Но годы брали своё. Папа стал слабеть, болеть. У него вовремя обнаружили начальные стадии рака кишечника, оперировали глаза, подлечивали сердце и т.д. Мама даже скрывала от него информацию о готовящемся соединении РПЦЗ с МП, боясь, что это его слишком сильно расстроит, что он этого не перенесёт. Господь судил иначе, и в апреле 2004 года мама скончалась. Для папы это был сильнейший удар и во многом конец его жизни. "Я же должен был быть первым", - он всё повторял, когда мама скончалась. Папа долго плакал о ней почти каждый день и находил утешение только в молитве о ней и надежде на скорую встречу в жизни будущего века. Его последние годы скрасила преданная любовь и забота сына, который почти полностью посвятил себя уходу за отцом. Я могла бывать у них только изредка, а Костя постоянно был при нём и делал всё, что только мог, чтобы облегчить его старость и утешить его. Мама не дожила до унии, а папе пришлось ещё раз сделать выбор. В мае 2007 года он оставил приход и священника, которых очень любил, и стал прихожанином Свято-Троицкого прихода в Астории, у о. Всеволода Дутикова. Как ни горестна была размолвка с родными и друзьями, стремление к церковной правде оказалось дороже. Осталась последняя и самая важная задача в жизни - подготовиться к смерти. Папа стал говеть, как можно чаще, и, пока были силы, каждый день часами молился и занимался духовным чтением. К концу 2011 года его силы стали заметно угасать, а к Рождеству стало ясно, что конец подходит. Я успела папу повидать на Крещение, мы с Костей помогли ему в последний раз подготовиться к Причастию. Через неделю он тихо и мирно скончался.
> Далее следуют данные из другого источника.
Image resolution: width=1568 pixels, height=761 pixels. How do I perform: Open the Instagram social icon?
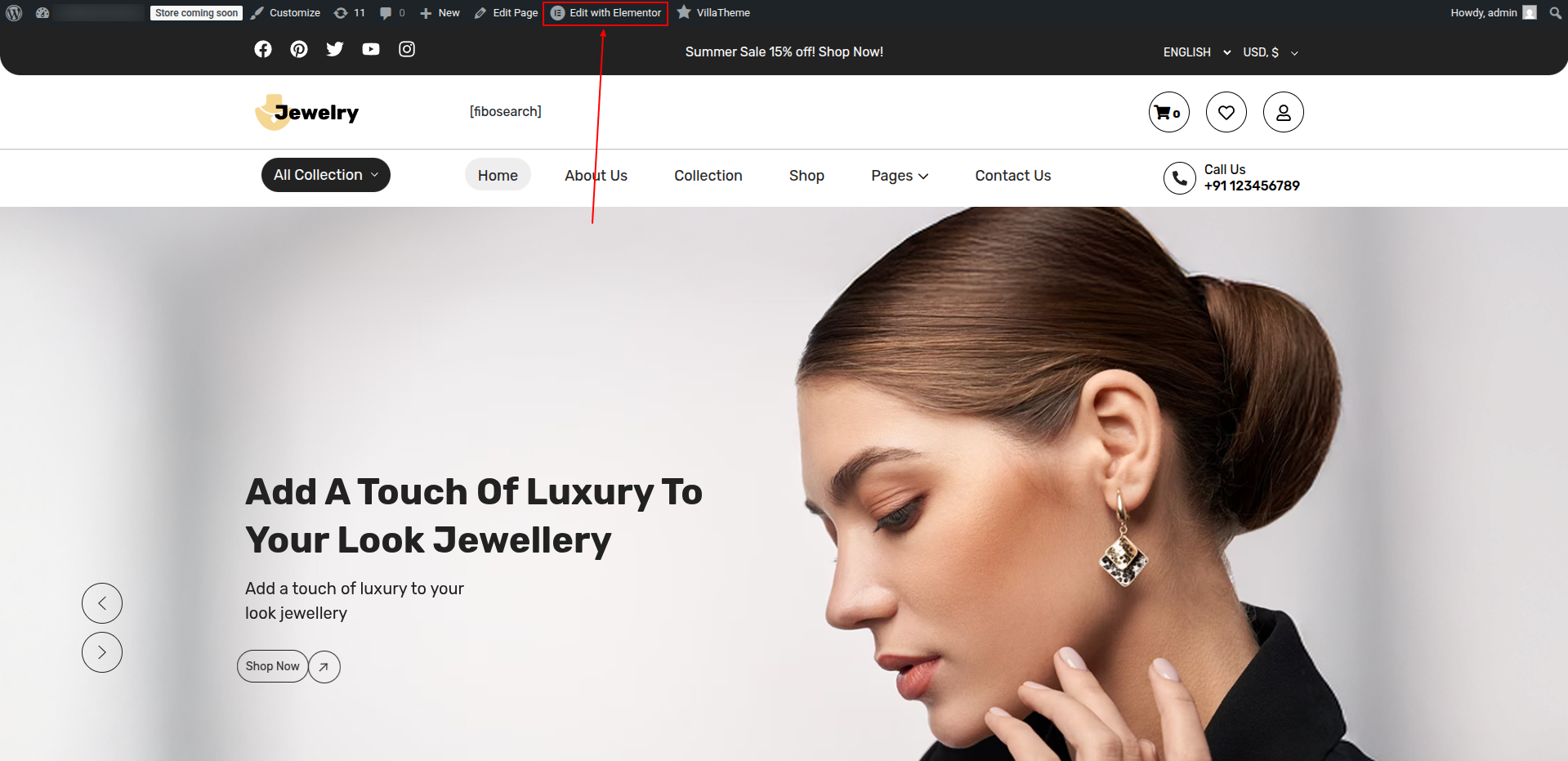pyautogui.click(x=407, y=49)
"Образ есмь неизреченныя Твоея славы, аще и язвы ношу прегрешений", сказано в заупокойных песнопениях. Р. Б. Владимир сумел стяжать христианскую любовь и смирение, всем сердцем стремился ко Господу. Верю, что Всемилостивый Господь, Который, по словам Златоуста, "и намерения целует", примет и помилует его. Вечная тебе память, дорогой папа.